Лелька побежал в сарай за веслами, потом в избу, собрался в миг, – и выбежал ко мне. Вот уселись мы вдвоем на узеньких и неудобных беседочках лодки; вода тихо зашумела под веслами. Мы плыли вниз по течению.
Я скоро взял у мальчика весла, и стал посреди лодки. Мальчик не обнаруживал большой охоты говорить, и вначале только отвечал на вопросы. Но мало-помалу мы разговорились.

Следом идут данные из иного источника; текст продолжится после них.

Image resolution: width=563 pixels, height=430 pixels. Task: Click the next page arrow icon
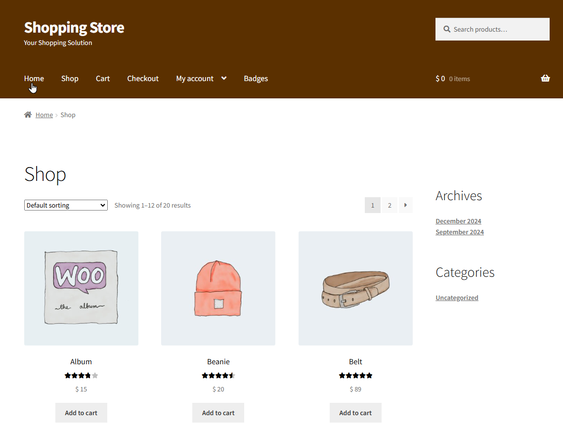pyautogui.click(x=405, y=205)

– Любишь ты стихи? – спросил я.
– Люблю, – ответил он, слегка краснея, и прибавил вдруг, засмеявшись и весело взмахнув головою: – я много стихов знаю.
– Учишься где-нибудь? – опять спросил я.
– Учусь, как же, – в городское училище хожу. Прежде ходил в приходское. Кончил там, – отец меня сперва хотел к сапожнику отдать в ученье, – а я ему говорю: я лучше, говорю, в городское училище поступлю, там тоже мастерская есть. Ну отец и согласился. Я в поступил в училище, и в столярную стал тоже ходить, у нас при училище есть столярная. Теперь еще два года остается.
Меж тем вечерняя мгла сгущалась внизу, и только на небе еще теплились розоватые потухающие отблески догоравшего дня. Плеск весел по воде раздавался мягко и звучно. Было тихо, – мы тихо разговаривали, берега медленно двигались, течение несло нас вперед.
Берега раздвинулись, река разлилась вдвое шире, заструилась ленивей и глаже; перед нами легла сероватая гряда камней, мельничная запруда. Все слышнее и слышнее доносилось до нас журчание воды, которая, лениво переливаясь через плотину, падала на фашинник и камни. Мы подъехали близко к запруде, – и повернули назад. Опять береговые тени побежали навстречу взмахам весел.
Я попросил мальчика прочесть мне еще какие-нибудь стихи. Он сперва застыдился, но потом все-таки прочел мне два стихотворения, – из Лермонтова и Некрасова. Мне стало грустно; рассеянно слушая, вспоминал я, что все подростки, все юноши, которых я встречал, предпочитали стихи с печальным содержанием.